7. The collaboration boundary between LLM and code
The most essential skill in building a coding agent: designing the right collaboration boundary between the LLM and code. What does the LLM decide, and what does the code decide? When the boundary is well-drawn, the agent is both flexible and reliable. Every design decision in this tutorial reflects this principle: the model decides “what to do,” and the code ensures “it’s done safely.”
Cross-Reference
Want to dive deeper into the design principles of each Claude Code module? Check out the detailed documentation in the companion project:
| Topic | This Tutorial | how-claude-code-works |
|---|---|---|
| Agent loop | Ch1: Agent Loop | System Main Loop |
| Tool system | Ch2: Tool System | Tool System |
| Context management | Ch7: Context Management | Context Engineering |
| Permission security | Ch6: Permissions and Security | Permissions and Security |
| Memory system | Ch8: Memory System | Memory System |
| Skills system | Ch9: Skills System | Skills System |
| Plan Mode | Ch10: Plan Mode | — |
| Multi-Agent | Ch11: Multi-Agent | Multi-Agent Architecture |
| MCP integration | Ch12: MCP Integration | — |
Conclusion
~4300 lines of code (TS) / ~3800 lines (Python), 12 files, covering the core components and advanced capabilities of a coding agent:
Phase 1 — Core Components: Agent Loop, Tool System (13 tools + mtime protection + lazy loading + parallel execution), System Prompt (Markdown template + @include + environment injection), CLI / Session (REPL + JSON persistence), Streaming Output (Anthropic + OpenAI dual backend + streaming tool execution), Permission Security (5 modes + declarative rules + regex + confirmation), Context Management (4-layer compression + large result persistence)

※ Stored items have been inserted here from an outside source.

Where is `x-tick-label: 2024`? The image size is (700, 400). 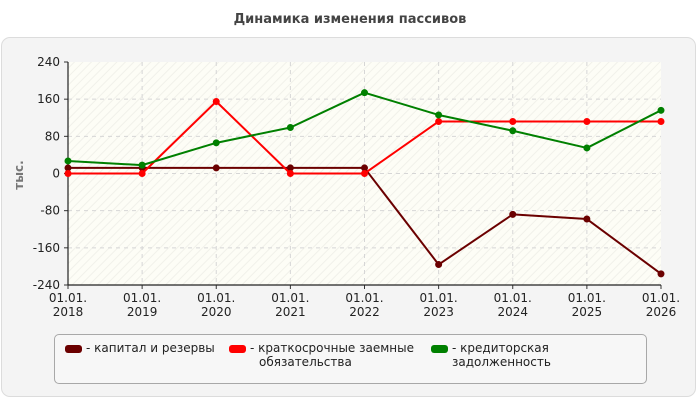 x-tick-label: 2024 is located at coordinates (512, 312).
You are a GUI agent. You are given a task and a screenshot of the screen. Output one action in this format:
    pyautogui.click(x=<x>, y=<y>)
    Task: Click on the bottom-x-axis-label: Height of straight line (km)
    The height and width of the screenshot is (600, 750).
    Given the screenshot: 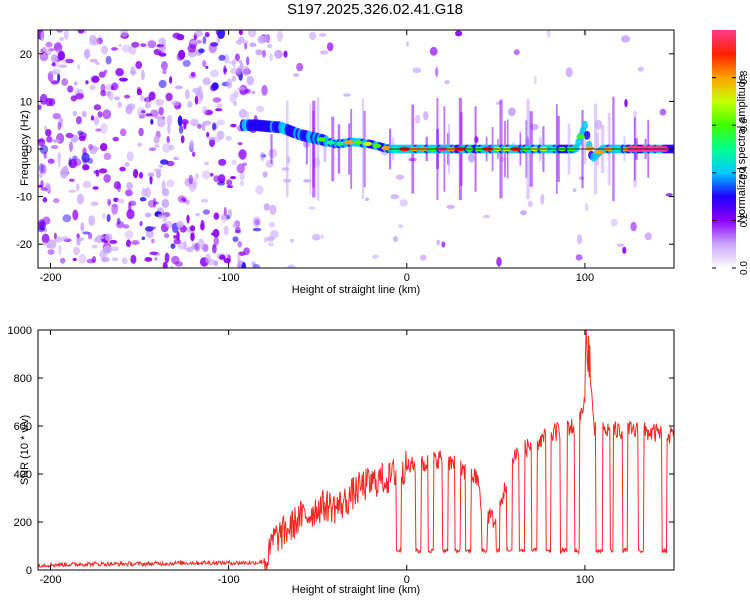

Phase 2 — Advanced Capabilities: Memory System (semantic recall + async prefetch), Skills System (inline/fork dual mode), Plan Mode (read-only planning + 4-option approval), Multi-Agent (Sub-Agent + 3 built-in types + custom), MCP Integration (JSON-RPC over stdio), Budget Control
A huge amount of the code in Claude Code’s 500,000 lines is edge case handling and enterprise-grade reliability. But the core agent capabilities — understand user intent → call tools to manipulate code → iterate until complete — are exactly what these ~3400 lines do.
Now you have a feature-rich coding agent, and you understand the design intent behind every line of code. Go extend it.